In order to strengthen your sense of self, you need to ask yourself those tough questions and be honest with your answers. In order to get in tune with myself, I had to go on a journey of self -discovery, and isolation. While your journey to knowing yourself might look different from mine, it does not matter as long as you arrive at your intended destination. If you find yourself being jealous of the achievements of others and especially your loved ones, then I want you to know that there is nothing wrong with you. You should just acknowledge that you need to discover yourself more so that those feelings no longer bother you. If you find yourself uplifting yourself as a result of comparing yourself to others, then you need to reevaluate the source of your confidence because life is a race in which everyone can cross the finish line together. If you find yourself putting yourself down because of others, then you need to acknowledge the uniqueness and awesomeness of your very being as you seek to know yourself more. I may not be an expert on this topic nor do I claim to know what is best for your life, but I do know the importance of self-discovery and acknowledging one’s self-worth. It is my hope that you know the importance of yourself as we all strive to navigate a society that is based on comparisons, jealousy, greed, and envy.
Blog Verse: “For just as each of us has one body with many members, and these members do not have all the same function, so in Christ, we, though many, form one body, and each member belongs to all the others. We have different gifts, according to the grace given to each of us” – Romans 12: 6 (NIV)

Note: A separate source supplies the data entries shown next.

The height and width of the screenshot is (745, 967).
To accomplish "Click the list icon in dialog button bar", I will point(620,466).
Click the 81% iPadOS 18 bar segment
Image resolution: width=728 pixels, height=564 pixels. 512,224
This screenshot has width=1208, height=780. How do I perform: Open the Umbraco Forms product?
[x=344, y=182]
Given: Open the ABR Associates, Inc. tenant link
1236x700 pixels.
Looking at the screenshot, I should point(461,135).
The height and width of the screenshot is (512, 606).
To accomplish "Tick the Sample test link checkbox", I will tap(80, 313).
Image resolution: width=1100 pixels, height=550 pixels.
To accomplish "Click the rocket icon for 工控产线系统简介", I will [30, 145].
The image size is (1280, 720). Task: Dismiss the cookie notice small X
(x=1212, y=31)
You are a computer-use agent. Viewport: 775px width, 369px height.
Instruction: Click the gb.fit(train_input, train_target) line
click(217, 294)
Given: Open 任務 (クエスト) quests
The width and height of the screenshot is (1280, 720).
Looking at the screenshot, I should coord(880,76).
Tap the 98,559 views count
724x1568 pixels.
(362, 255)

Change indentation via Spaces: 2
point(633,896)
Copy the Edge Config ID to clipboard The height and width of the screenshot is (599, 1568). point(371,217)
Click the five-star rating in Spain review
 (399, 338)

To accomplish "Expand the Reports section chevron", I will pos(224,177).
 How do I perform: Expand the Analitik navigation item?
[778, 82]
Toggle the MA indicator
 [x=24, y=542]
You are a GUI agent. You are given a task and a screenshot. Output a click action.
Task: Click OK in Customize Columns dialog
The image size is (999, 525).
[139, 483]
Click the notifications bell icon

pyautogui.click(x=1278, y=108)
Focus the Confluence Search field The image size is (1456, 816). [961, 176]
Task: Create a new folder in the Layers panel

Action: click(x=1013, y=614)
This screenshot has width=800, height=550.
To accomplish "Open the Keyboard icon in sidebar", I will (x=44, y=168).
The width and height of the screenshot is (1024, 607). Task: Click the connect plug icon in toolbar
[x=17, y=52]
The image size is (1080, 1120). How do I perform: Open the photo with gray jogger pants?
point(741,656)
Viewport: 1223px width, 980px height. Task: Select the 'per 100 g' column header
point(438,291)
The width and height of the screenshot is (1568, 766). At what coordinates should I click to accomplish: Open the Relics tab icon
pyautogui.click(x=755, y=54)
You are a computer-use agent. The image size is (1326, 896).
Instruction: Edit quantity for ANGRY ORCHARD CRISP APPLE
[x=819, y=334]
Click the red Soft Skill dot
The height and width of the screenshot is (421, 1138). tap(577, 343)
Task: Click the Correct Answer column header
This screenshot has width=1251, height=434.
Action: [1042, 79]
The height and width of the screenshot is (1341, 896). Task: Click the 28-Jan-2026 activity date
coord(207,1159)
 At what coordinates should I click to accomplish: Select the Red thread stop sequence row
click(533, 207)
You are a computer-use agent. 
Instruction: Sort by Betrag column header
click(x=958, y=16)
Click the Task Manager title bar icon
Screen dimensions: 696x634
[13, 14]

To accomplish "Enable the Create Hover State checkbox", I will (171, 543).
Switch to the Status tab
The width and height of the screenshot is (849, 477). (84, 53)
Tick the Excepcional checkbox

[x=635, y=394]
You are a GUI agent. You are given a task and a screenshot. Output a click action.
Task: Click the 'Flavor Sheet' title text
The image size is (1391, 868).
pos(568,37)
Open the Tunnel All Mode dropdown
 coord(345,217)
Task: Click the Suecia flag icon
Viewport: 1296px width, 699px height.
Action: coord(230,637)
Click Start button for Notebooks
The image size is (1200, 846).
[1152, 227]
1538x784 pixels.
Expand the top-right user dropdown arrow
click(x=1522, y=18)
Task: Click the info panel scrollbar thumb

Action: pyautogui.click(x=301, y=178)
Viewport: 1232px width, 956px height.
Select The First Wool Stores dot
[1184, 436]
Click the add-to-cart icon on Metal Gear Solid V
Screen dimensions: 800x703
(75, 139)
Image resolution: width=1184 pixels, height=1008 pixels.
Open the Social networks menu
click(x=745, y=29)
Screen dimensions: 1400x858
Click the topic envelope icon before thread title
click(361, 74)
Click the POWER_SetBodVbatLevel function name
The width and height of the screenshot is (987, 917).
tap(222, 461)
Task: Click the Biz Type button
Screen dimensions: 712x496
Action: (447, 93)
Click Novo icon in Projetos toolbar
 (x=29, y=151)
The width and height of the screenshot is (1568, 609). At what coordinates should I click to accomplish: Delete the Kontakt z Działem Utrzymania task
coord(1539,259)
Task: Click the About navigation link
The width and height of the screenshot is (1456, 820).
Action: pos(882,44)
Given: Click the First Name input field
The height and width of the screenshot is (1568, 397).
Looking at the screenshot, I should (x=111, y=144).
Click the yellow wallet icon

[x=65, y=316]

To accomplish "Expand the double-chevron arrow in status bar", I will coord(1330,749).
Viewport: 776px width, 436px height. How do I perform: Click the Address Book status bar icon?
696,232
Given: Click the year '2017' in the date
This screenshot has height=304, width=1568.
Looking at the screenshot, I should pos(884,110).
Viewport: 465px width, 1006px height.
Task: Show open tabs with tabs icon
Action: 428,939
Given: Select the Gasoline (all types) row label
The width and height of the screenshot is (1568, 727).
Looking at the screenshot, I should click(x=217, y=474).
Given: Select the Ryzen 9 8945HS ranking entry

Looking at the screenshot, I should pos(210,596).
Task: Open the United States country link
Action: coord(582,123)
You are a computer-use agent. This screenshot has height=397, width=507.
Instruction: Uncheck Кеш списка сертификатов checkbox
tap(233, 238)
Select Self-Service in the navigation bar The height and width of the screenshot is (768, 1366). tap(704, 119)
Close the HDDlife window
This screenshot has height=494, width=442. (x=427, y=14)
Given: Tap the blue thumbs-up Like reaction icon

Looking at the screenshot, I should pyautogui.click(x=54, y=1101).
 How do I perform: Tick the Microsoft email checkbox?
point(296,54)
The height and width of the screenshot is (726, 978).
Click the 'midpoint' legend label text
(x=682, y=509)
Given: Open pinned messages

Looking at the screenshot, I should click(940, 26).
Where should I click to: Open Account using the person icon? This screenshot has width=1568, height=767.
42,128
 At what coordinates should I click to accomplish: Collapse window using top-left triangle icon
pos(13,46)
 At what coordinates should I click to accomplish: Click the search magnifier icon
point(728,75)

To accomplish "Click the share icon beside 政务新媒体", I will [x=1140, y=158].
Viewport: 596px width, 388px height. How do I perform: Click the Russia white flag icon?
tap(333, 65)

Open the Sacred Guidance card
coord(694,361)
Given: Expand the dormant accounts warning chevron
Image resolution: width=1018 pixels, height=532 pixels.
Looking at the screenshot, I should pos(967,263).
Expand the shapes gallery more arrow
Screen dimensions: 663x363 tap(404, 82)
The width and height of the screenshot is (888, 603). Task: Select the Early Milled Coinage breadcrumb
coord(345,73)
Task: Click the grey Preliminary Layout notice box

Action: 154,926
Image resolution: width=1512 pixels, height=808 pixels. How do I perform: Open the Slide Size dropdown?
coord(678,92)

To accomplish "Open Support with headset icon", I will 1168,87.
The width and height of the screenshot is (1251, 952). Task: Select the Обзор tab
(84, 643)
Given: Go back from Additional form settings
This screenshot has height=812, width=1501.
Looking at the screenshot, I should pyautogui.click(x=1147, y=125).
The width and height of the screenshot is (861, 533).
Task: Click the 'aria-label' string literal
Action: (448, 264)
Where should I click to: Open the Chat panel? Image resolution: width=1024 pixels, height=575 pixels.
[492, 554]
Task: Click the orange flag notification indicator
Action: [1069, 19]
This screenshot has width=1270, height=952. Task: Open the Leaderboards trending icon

Significance: The heart cannot do the job of the lungs nor can the mouth do the job of the feet. Similarly, an individual cannot be like another because we were all created for a specific and God – Given purpose in life. We each have different gifts so the underlying concept of the comparison must be invalid since we have each been called to a different purpose and there cannot be a comparison if there is no correlation. Even though we are a part of one body or one society, there is no correlation between our purposes because they are so specific and divine. We were created to work together in acknowledgment of our own gifts and not to envy the gifts others. We also work best when everyone is fulfilling their purpose just as the human body is healthy when every part performs its function.